I recently setup my Mini connecting to my Premiere via Moca. Now, my internet connection with other devices (laptops) is very slow. If I unplug the coax cable from the Mini, the download speed immediately returns to normal. The difference is very noticeable. Using the speed test at speedtest.net, the download speed changes from 10-20 Mbps to 1 Mbps. Other speed test applications returned similar results. Any ideas what could be causing this?

Thanks.


----------



## Dan203 (Apr 17, 2000)

Sounds like MoCa is causing interference. I think other people who reported this problem ended up returning the Mini and getting another one and it fixed the problem. Your other option is to isolate the coax you use for your cable modem from the MoCa network by using a POE filter. However that may not be possible depending on how your cable is split.


----------



## davezatz (Apr 18, 2002)

Yeah, my Mini does something to my home network as well. We've learned to stop TV streaming by hitting the TiVo button prior to flipping inputs to watch video on the Roku.


----------



## southerndoc (Apr 5, 2003)

Have you rebooted the router and restarted the TiVos (all of them) after rebooting?

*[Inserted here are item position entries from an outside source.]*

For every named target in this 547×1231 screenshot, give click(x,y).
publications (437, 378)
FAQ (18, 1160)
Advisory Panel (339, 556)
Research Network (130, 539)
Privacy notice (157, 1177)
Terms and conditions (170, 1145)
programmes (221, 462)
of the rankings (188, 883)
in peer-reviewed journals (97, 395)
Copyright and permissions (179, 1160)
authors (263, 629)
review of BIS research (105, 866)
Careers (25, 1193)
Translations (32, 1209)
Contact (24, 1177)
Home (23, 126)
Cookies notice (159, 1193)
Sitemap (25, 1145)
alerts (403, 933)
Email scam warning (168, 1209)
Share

A lot of times these issues are due to network storms caused by two devices having the same IP address.


----------



## clcunnin (Jan 22, 2005)

There appear to be two states to my network. One where the Internet connection is very slow (presumably because the MoCA network is interfering with it). In this state the MoCA connection is reliable, and the Tivo Mini functions as expected. The other state has the internet connection functioning as expected, but the MoCA connection is very unreliable. In this state the Mini functions for a few seconds then it loses the connection to the Premiere. Examining the Network status on the Premiere reveals a message that indicates that the "MoCA bandwidth is too low." I assume that is the problem, but it doesn't indicate any solutions. I have ordered a MoCA filter, and I hope that will solve my problem.

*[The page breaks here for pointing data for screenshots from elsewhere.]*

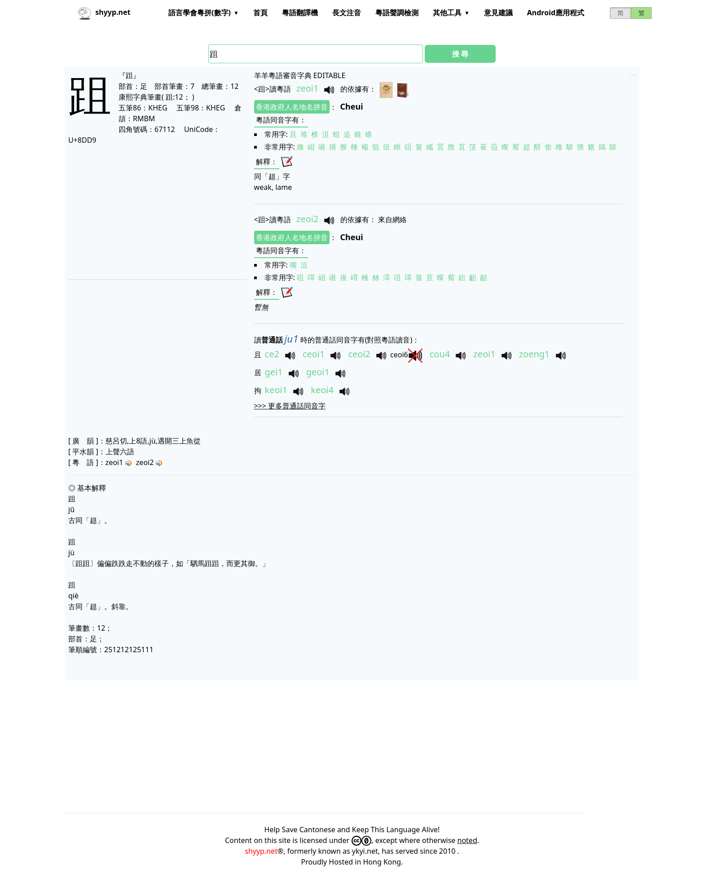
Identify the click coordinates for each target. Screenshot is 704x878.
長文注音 (346, 13)
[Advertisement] (155, 212)
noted (467, 840)
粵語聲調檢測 (396, 13)
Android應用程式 (555, 13)
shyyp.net (261, 851)
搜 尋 (460, 54)
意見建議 (498, 13)
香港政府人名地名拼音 (292, 107)
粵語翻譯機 (300, 13)
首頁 (260, 13)
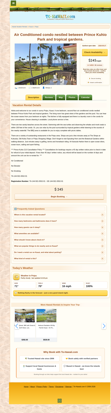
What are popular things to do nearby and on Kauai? (55, 255)
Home (36, 395)
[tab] (44, 98)
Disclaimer (69, 395)
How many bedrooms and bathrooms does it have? (55, 230)
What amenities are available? (46, 243)
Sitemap (78, 395)
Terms (61, 395)
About (42, 395)
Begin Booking (68, 206)
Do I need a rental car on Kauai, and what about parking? (57, 262)
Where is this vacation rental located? (49, 224)
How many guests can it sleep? (47, 237)
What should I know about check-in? (49, 249)
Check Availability (96, 55)
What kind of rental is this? (45, 268)
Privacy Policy (51, 395)
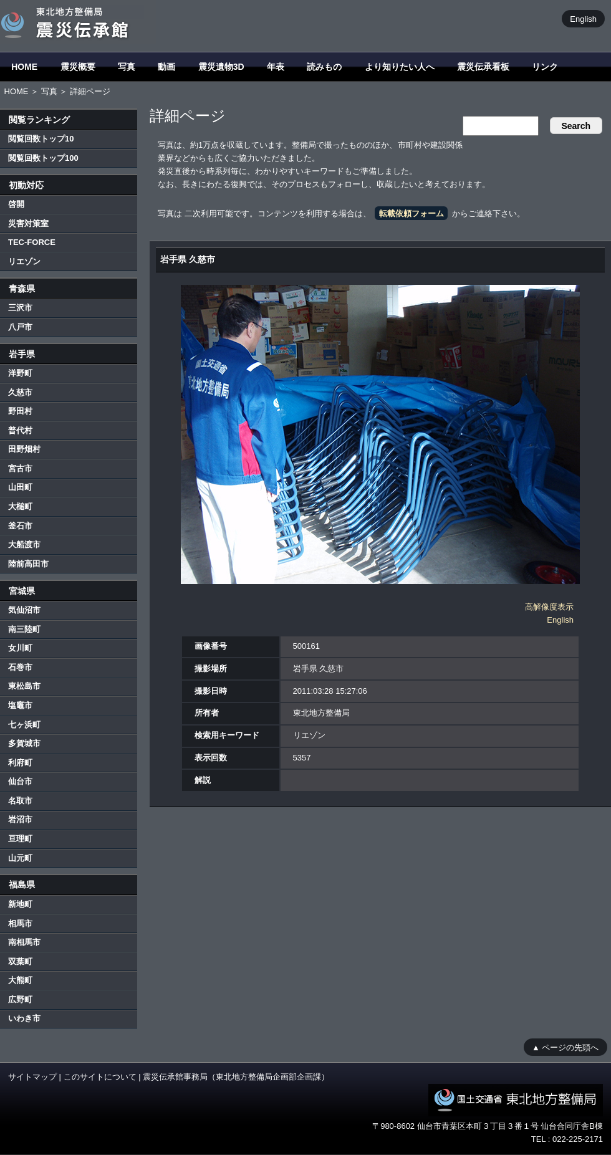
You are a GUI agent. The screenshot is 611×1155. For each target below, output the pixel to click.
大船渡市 (24, 544)
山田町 (20, 487)
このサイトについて (100, 1076)
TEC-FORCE (31, 242)
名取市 (20, 800)
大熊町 (20, 980)
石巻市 (20, 667)
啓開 (16, 204)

This after rebooting the router and both Tivos.

Right now my internet is great, but the Mini doesn't work. I'm not sure how to get to the other state, but I did it once.


----------



## clcunnin (Jan 22, 2005)

Just to follow up to give closure. I installed a filter on my cable modem which should isolate the MoCa network from the Ethernet network. That didn't have any impact. Then, I installed a second filter on the cable as it came into my house. That seemed to solve all the problems. I still have the filter on the modem just because I don't feel like messing with it anymore. It may or may be important.

Thanks for your suggestions.


----------



## ellinj (Feb 26, 2002)

You should have the Moca filter at the fist splitter where the cable enters your house, and many cable companies recommend on at each DOCSIS devices. So your cable modem and any tuning adapters.


----------